Designing Effective Generation Modules for RAG: Prompt Engineering, Multi‑Document Fusion, and Hallucination Control
This article explains how to design and optimize the generation module of Retrieval‑Augmented Generation systems by building robust prompts, merging multi‑source information, controlling answer formats, and applying post‑generation verification to reduce hallucinations and improve enterprise‑grade performance.
1. Role of the Generation Module
The generation module, also called the context‑QA module, is the "last mile" of a RAG system and its sole responsibility is to produce accurate, evidence‑based answers based on retrieved knowledge.
This responsibility entails four design goals: understanding the question, leveraging context, expressing clearly, and self‑constraining the output.
2. Prompt Construction
Prompt design tells the model to answer using the provided documents rather than its internal memory. A standard prompt should contain:
Task instruction + retrieved documents + question + answer area.
Example prompt template:
请根据以下提供的资料回答用户问题。
如果资料中未提及,请回答“未找到相关内容”。
资料:
[Doc1] ...
[Doc2] ...
问题:...
回答:Benefits of this structure:
Model knows the documents are input and the question is the task.

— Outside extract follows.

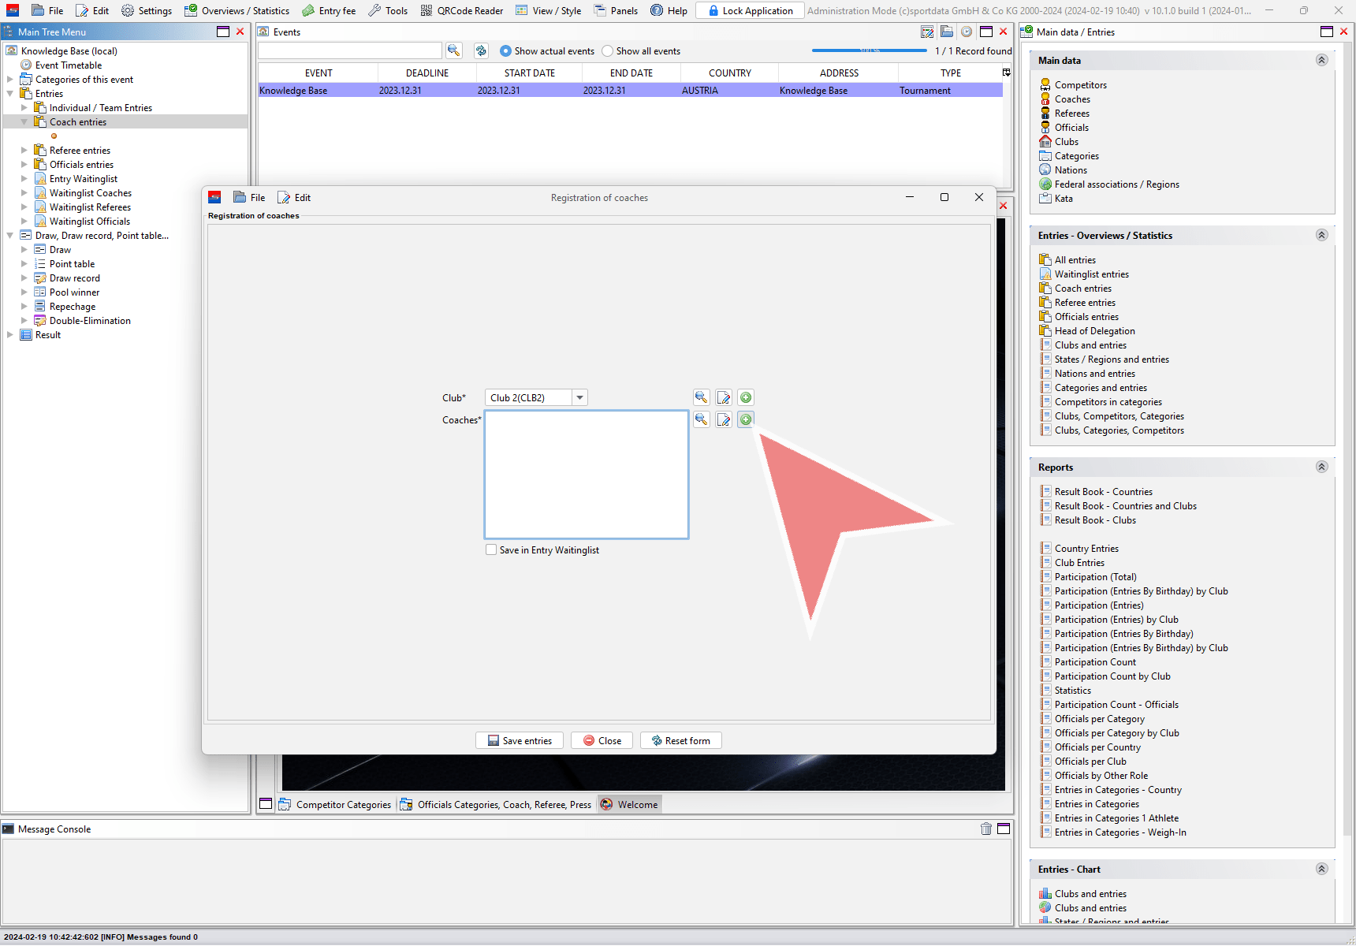Open Competitors in Main data panel

pyautogui.click(x=1080, y=85)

Clear format enables automatic substitution of content.
Reduces hallucinations by forcing the model to stay grounded.
Additional enterprise‑level enhancements include:
Reference numbering (e.g., [1][2]) for traceability.
Role setting (e.g., "you are a professional customer service agent") to control tone.
Length constraints (e.g., "no more than three sentences") to avoid verbosity.
3. Multi‑Document Fusion
When multiple documents contain conflicting information, the model may produce vague answers. Two approaches help:
Context ordering : place the most relevant or authoritative snippets at the beginning of the prompt.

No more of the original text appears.